> **EXERCISE INSTRUCTIONS**
Going through the entries below, count each line that holds "will" and give only the total.

> **SOURCE RECORDS**
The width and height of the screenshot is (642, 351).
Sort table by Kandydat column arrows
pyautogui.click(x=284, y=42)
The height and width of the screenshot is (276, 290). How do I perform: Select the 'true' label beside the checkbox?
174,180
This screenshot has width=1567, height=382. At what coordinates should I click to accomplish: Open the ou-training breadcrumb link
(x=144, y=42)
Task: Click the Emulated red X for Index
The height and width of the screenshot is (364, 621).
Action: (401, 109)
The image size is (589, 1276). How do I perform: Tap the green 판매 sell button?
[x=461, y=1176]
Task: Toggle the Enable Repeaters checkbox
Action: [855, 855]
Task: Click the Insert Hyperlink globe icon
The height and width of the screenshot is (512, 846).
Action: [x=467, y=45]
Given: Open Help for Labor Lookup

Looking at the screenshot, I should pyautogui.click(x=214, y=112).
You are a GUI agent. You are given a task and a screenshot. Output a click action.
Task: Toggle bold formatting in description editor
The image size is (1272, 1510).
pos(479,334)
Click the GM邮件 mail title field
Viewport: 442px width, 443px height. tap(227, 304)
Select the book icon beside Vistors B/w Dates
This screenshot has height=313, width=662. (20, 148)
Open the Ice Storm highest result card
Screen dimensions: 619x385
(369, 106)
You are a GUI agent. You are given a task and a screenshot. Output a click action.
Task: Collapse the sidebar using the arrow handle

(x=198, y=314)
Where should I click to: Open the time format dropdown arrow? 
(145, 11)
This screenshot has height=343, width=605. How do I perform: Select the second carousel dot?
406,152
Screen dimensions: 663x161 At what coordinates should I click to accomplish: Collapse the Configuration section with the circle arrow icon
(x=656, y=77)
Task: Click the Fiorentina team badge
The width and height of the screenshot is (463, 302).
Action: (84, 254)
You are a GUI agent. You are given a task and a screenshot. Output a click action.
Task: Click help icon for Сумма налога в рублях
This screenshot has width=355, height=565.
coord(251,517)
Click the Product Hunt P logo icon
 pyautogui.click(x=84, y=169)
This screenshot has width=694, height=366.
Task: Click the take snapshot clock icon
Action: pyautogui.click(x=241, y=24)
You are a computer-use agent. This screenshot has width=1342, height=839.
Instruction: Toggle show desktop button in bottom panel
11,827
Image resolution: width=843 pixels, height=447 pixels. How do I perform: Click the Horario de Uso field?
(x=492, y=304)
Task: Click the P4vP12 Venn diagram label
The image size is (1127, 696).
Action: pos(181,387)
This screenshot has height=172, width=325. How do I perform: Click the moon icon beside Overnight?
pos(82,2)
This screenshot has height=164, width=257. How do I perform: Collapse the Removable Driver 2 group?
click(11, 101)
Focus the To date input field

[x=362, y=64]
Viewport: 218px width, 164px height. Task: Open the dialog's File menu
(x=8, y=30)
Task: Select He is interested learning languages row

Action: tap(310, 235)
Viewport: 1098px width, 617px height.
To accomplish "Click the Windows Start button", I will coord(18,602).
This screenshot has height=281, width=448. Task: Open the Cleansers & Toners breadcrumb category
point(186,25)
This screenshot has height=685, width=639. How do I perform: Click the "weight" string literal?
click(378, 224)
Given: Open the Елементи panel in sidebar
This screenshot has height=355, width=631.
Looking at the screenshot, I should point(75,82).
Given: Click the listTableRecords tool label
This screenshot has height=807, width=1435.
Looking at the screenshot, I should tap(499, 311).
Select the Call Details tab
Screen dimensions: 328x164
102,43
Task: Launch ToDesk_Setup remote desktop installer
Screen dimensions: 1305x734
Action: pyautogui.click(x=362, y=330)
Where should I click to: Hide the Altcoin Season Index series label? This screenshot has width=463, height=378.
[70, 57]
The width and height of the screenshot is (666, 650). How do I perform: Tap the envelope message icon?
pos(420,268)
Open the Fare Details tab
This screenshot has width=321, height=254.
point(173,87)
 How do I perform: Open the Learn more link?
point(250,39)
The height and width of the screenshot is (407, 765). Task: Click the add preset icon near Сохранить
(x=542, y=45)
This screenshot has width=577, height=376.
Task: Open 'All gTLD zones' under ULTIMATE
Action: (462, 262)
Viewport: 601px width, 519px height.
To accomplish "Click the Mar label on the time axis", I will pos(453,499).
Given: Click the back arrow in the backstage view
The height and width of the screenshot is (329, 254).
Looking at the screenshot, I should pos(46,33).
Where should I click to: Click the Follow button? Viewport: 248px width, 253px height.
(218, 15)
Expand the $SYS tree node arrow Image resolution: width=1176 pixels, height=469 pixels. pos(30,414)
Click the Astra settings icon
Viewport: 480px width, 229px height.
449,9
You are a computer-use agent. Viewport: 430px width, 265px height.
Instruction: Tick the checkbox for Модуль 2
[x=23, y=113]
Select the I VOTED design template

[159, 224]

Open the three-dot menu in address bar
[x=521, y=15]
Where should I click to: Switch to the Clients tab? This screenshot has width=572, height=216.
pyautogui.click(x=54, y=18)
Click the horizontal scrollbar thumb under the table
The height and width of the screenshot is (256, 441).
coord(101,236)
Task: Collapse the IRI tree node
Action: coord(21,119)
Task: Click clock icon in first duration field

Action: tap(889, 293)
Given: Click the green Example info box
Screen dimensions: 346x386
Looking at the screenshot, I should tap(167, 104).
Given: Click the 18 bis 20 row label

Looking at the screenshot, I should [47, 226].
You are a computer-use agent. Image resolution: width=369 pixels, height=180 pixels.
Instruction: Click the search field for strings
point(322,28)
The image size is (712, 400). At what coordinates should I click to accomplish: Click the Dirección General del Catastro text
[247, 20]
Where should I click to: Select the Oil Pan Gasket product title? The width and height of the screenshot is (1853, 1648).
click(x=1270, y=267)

> **RESULT OF THIS TASK**
2